Meta dropped Llama 3 on April 18th and the open source AI community responded immediately. Within 24 hours it was the top trending repository on GitHub. Within a week it was running on everything from MacBook Pros to enterprise GPU clusters. Here is why this one is different from previous open source model releases.

The capability jump

Llama 2 was a solid open source model but nobody was seriously claiming it competed with GPT-3.5 Turbo, let alone GPT-4. It had a ceiling that made it practical for specific use cases but not a genuine alternative for demanding tasks. Llama 3 70B crossed a threshold. Multiple independent evaluations put it above GPT-3.5 Turbo on reasoning and coding benchmarks. That matters because GPT-3.5 Turbo powered ChatGPT for most of its first year. The capability that amazed people in late 2022 is now open source and downloadable.

The training approach

Meta made significant investments in data quality for Llama 3. They filtered the training data to a higher standard of factual accuracy and removed low-quality web content more aggressively than previous versions.
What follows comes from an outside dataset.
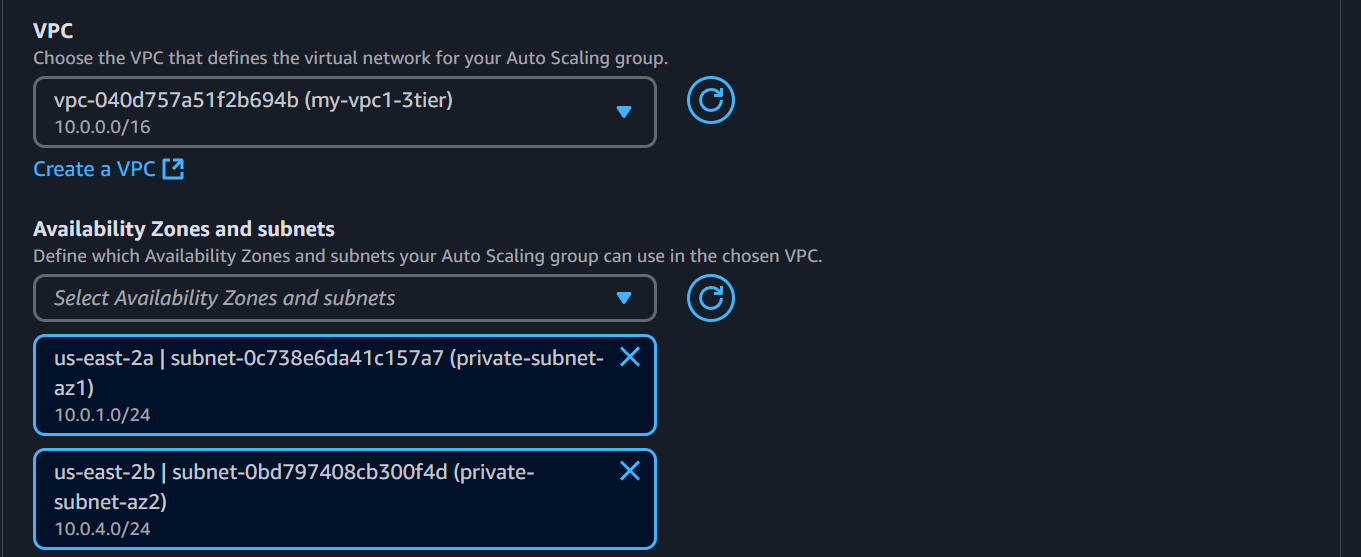Click the 10.0.1.0/24 CIDR text
The height and width of the screenshot is (557, 1361).
coord(102,415)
The instruction tuning for the instruct variant also improved substantially. The models are better at following multi-step instructions and less likely to confabulate on common knowledge questions.
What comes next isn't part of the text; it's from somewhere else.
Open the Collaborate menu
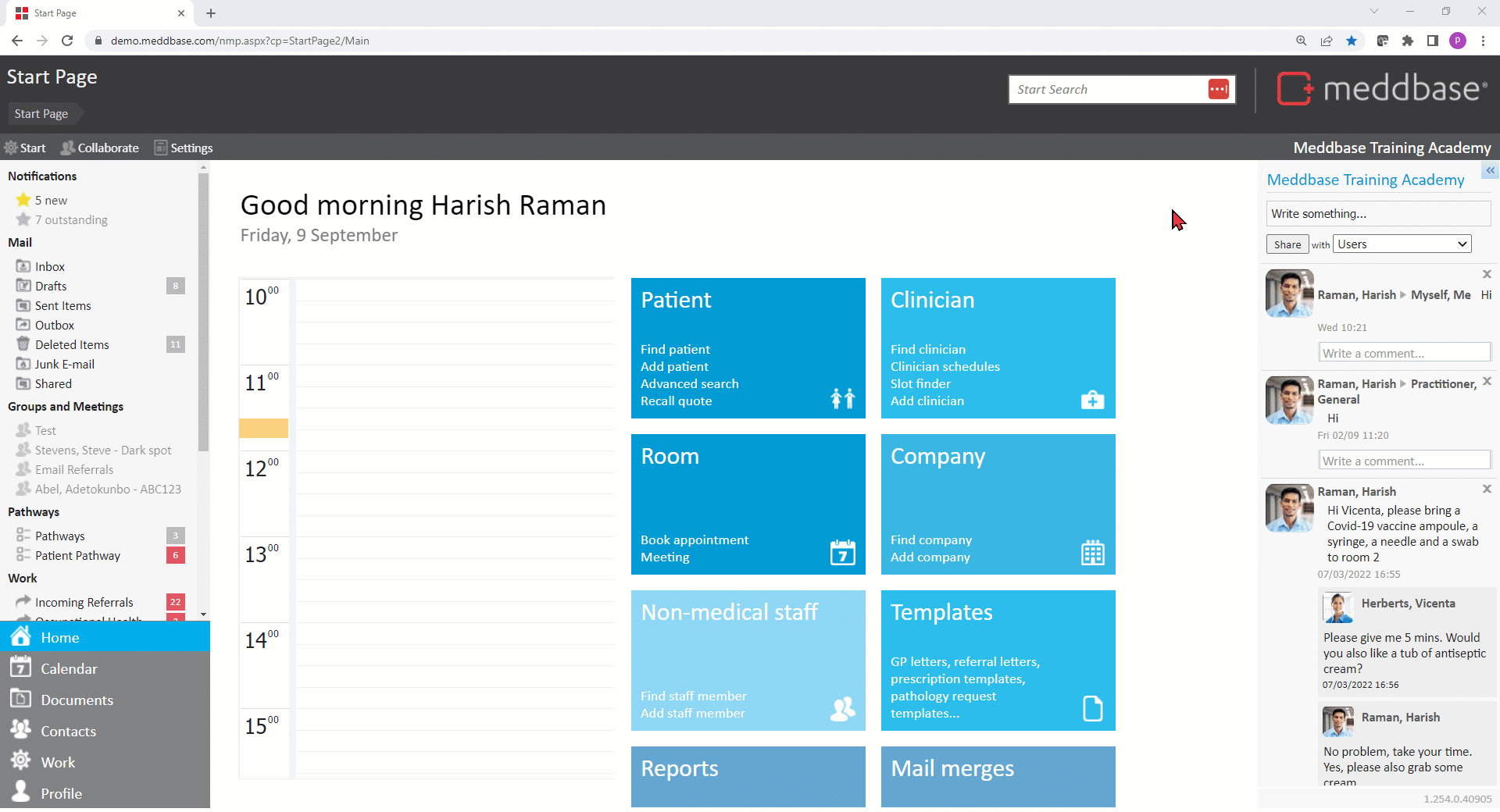(100, 148)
Meta also announced that 400B+ parameter variants are in training and will release later in 2024. That is the number that would genuinely challenge GPT-4 class models. Llama 3 as released is a step change. Llama 3 with the larger variant will be the real test of whether open source can match the frontier.

The ecosystem response

Ollama, llama.cpp, HuggingFace, Groq, Together AI, Replicate: every major inference platform had Llama 3 running within hours of the weights release. The ecosystem has matured enough that a new model release immediately translates into deployment options across local, cloud, and API form factors.

Meta's decision to maintain open weights releases creates a flywheel. The ecosystem investment in tooling, hosting, and fine-tuning for Llama models compounds with each release. That is a meaningful advantage over closed models and it is accumulating.